We’ve probably heard of different kind of diet plans such as HALLELUJAH diet, DASH diet, SAD diet, KETO diet, etc. The KETO diet remains the commonest diet plan recommended for weight loss. The saying that “there’s always the good and the bad side to everything” applies greatly to this issue of keto diet plan.

Ketogenic diet is commonly referred to as keto diet. The keto diet is a type of diet that involves significant restriction of carbohydrate intake and increasing fat consumption instead. It is a very little/no carb food plan that forces the body into a state of ketosis. Ketosis occurs when the body burns fat for energy instead of carbohydrates which is broken down into the glucose that the body uses for energy. The body goes into ketosis when there is insufficient carbohydrates in the body to be used to generate energy. Then the body starts to burn fat instead of glucose for energy.


This refers to the advantages and benefits associated with ketogenic diet. Studies and researches show that ketogenic diet may actually be beneficial in the following areas.

  • Blood sugar regulation

It is a common knowledge that the intake of carbohydrate has a direct impact on blood glucose concentrations. That is, blood sugar (glucose) increases with increase in carbohydrates consumption. Restriction of carbohydrate intake as seen in the ketogenic diet plan, is helpful in lowering blood sugar levels over time. Since it is so effective at reducing blood sugar levels, ketogenic diet has the additional benefit of helping people with type 2 diabetes to reduce their dependence on diabetes medication.

  • Weight loss

This is the primary benefit of the ketogenic diet; its ability to achieve rapid weight loss. Studies show that little/no carb diets like the ketogenic diet are able to achieve significant weight loss over an extended period. This is because obesity is linked to the consumption of high carb foods, which are absent in the keto diet plan. Restricting carbohydrates intake, which in turn forces the body into a state of ketosis, leads to both a significant reduction in body fat and an increase or retention of muscle mass.

  • Epilepsy

Ketogenic diet may also be beneficial for patients with epilepsy as it is especially effective for decreasing seizure in people with epilepsy. In fact, it was first used clinically to treat seizures and has been used to successfully reduce seizures in patients.

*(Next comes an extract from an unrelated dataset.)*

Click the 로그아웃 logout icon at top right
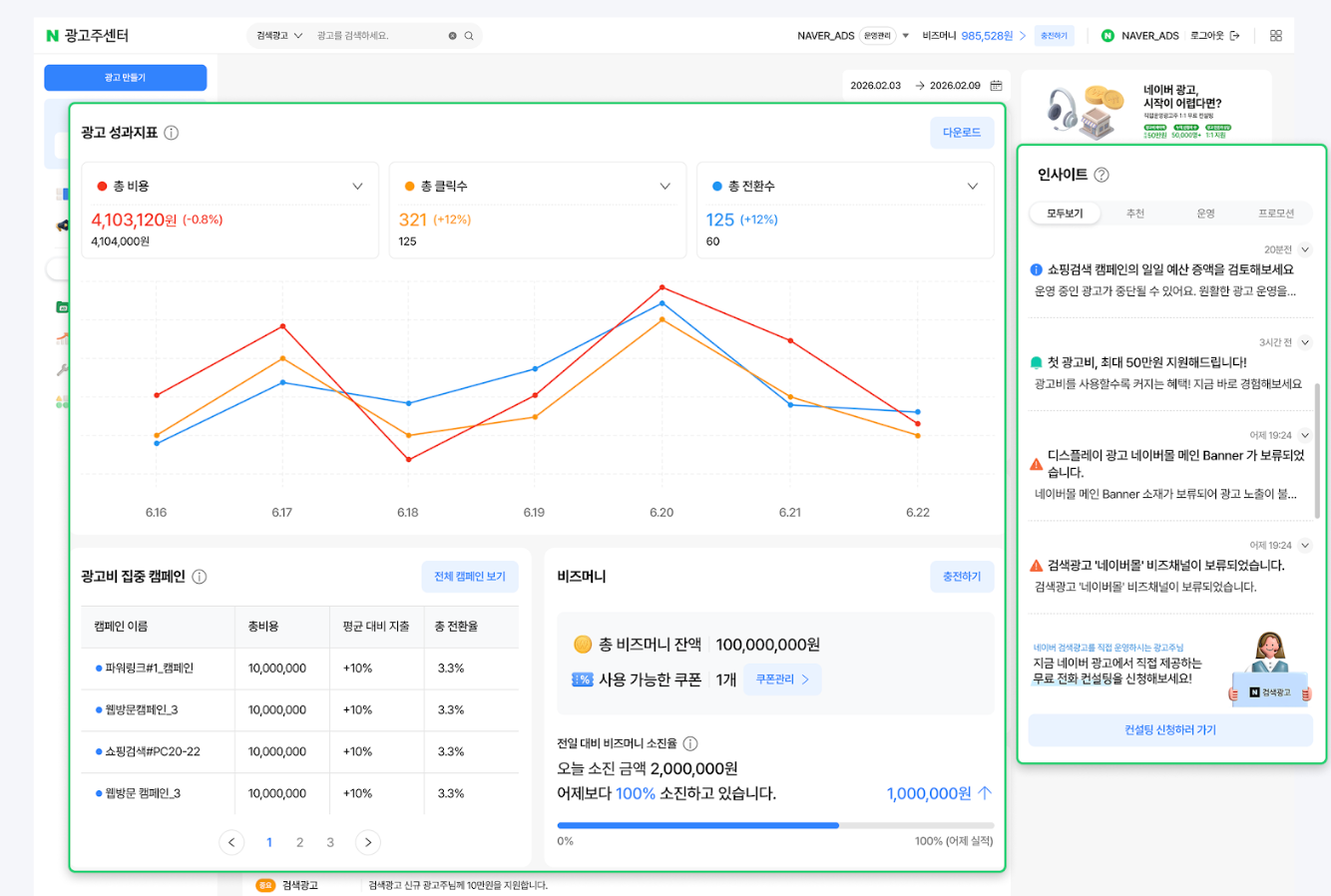This screenshot has height=896, width=1331. point(1234,35)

Other possible advantages of keto diet include:

  • Improvement of cholesterol levels.
  • Controls appetite and enhances satiety.
  • Boosts mental performance.



  • Adverse effect on heart health.

The keto diet plan includes food items which normally should be minimally consumed, such as, meats and saturated fat. This may negatively impact the heart as low density lipoprotein (LDL) cholesterol tends to increase on these diets, posing a consistent risk factor for the development of cardiovascular disease.

  • Nutritional deficiencies.

Each class of food provides different essential nutrients which are required for proper functioning of the body. In ketogenic diet, whole food groups are excluded and this leads to deficiency of those nutrients typically found in foods like whole grains and fruit that are restricted from the diet, especially if the diet is followed incorrectly or without proper guidance.

Other disadvantages of keto diet include:

  • Keto flu
  • Constipation
  • Weight regain when the diet is stopped.


Individuals who wish to try ketogenic diet should consult their doctor first, as the keto diet plan may not be suitable for everyone.